Given the records underneath, please repeat exactly the lines from the line with "This screenshot has height=214, width=273." through the line with "The image size is (366, 301).", passing over any picture.

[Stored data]
=-=-=
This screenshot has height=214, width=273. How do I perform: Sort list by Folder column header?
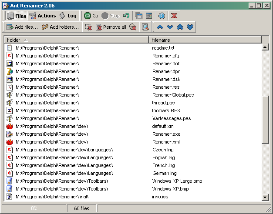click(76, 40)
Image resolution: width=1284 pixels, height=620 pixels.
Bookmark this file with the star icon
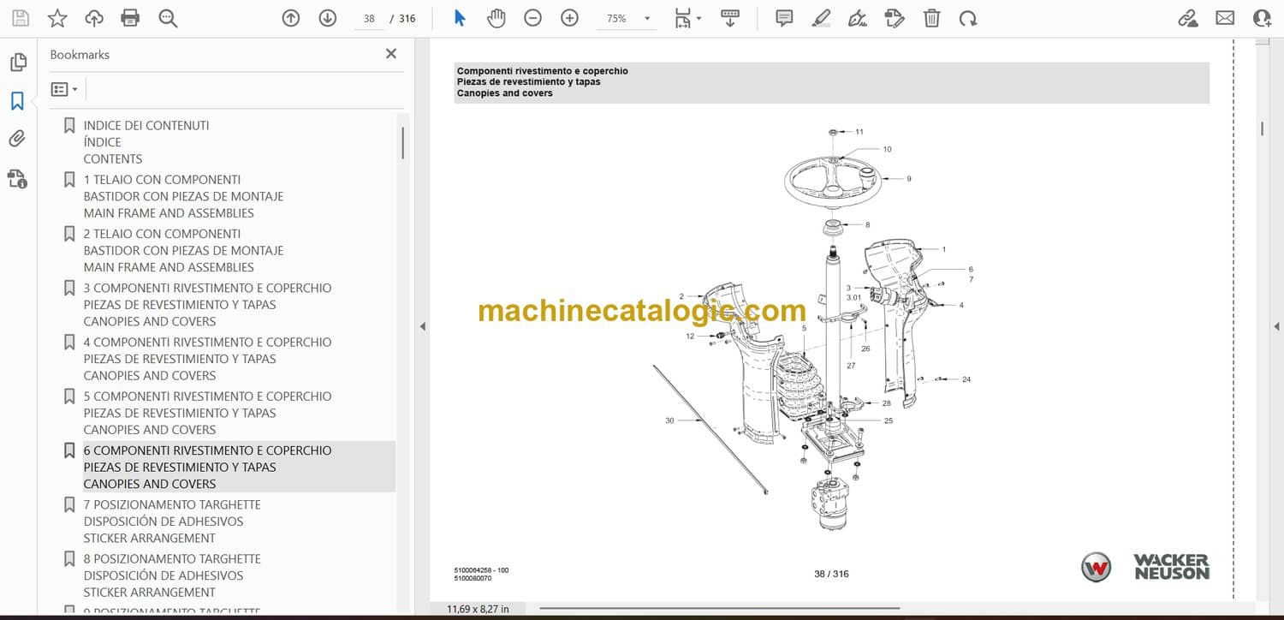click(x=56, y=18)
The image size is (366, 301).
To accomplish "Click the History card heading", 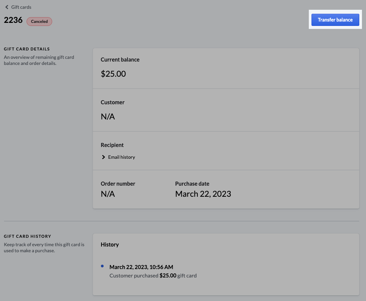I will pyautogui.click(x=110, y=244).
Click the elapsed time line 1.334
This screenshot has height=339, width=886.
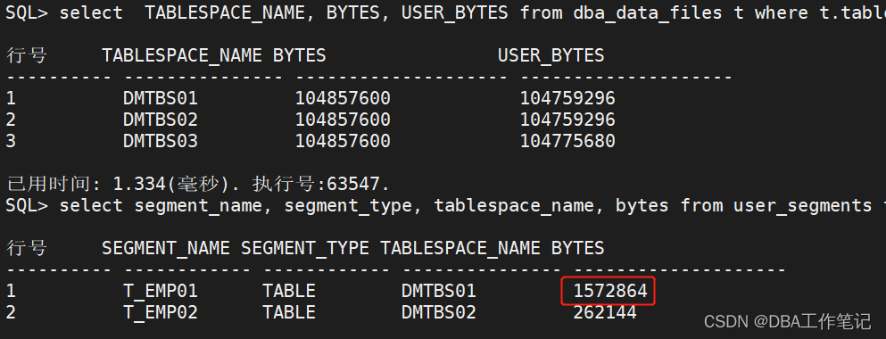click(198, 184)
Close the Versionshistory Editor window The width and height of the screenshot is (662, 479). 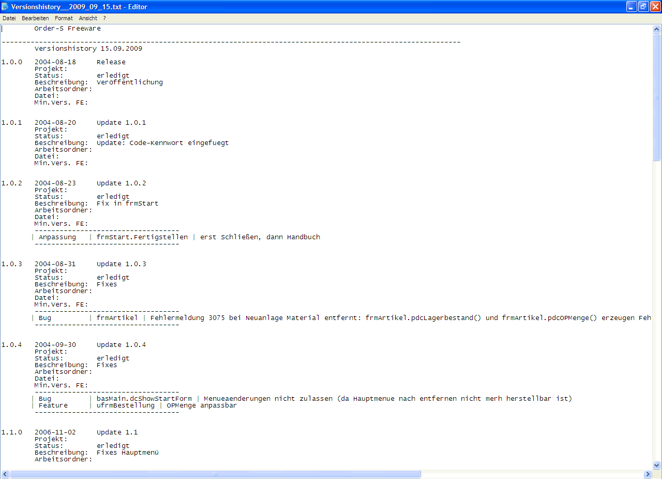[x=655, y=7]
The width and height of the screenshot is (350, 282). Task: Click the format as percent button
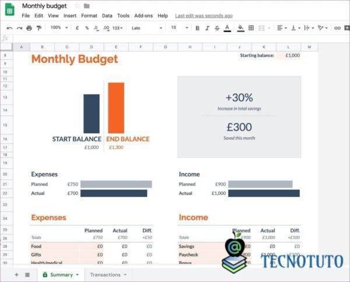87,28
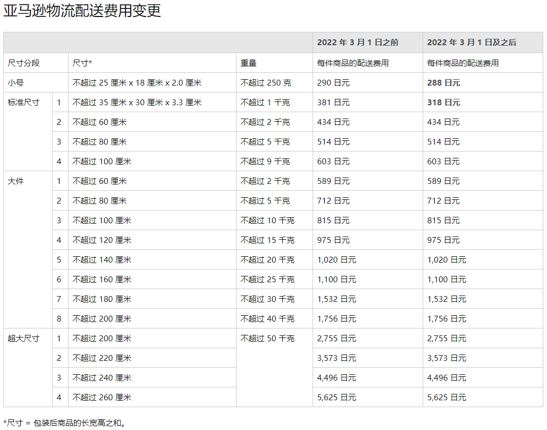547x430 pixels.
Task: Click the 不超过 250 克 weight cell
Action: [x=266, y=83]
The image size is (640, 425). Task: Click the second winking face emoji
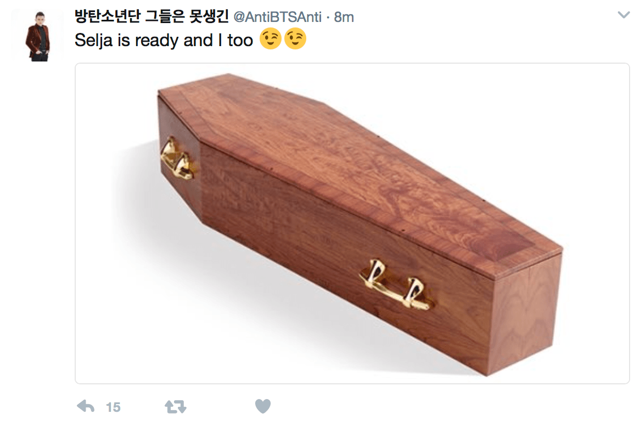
=-=-=
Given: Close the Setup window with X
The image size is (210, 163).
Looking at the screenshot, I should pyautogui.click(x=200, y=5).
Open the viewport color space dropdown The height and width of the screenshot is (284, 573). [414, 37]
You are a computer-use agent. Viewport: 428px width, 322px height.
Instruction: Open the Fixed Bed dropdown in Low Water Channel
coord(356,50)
=-=-=
→ **Answer**:
This screenshot has height=214, width=273. How do I perform: Sort list by Folder column header?
click(76, 40)
Image resolution: width=1284 pixels, height=620 pixels.
Bookmark this file with the star icon
click(x=56, y=18)
The image size is (366, 301).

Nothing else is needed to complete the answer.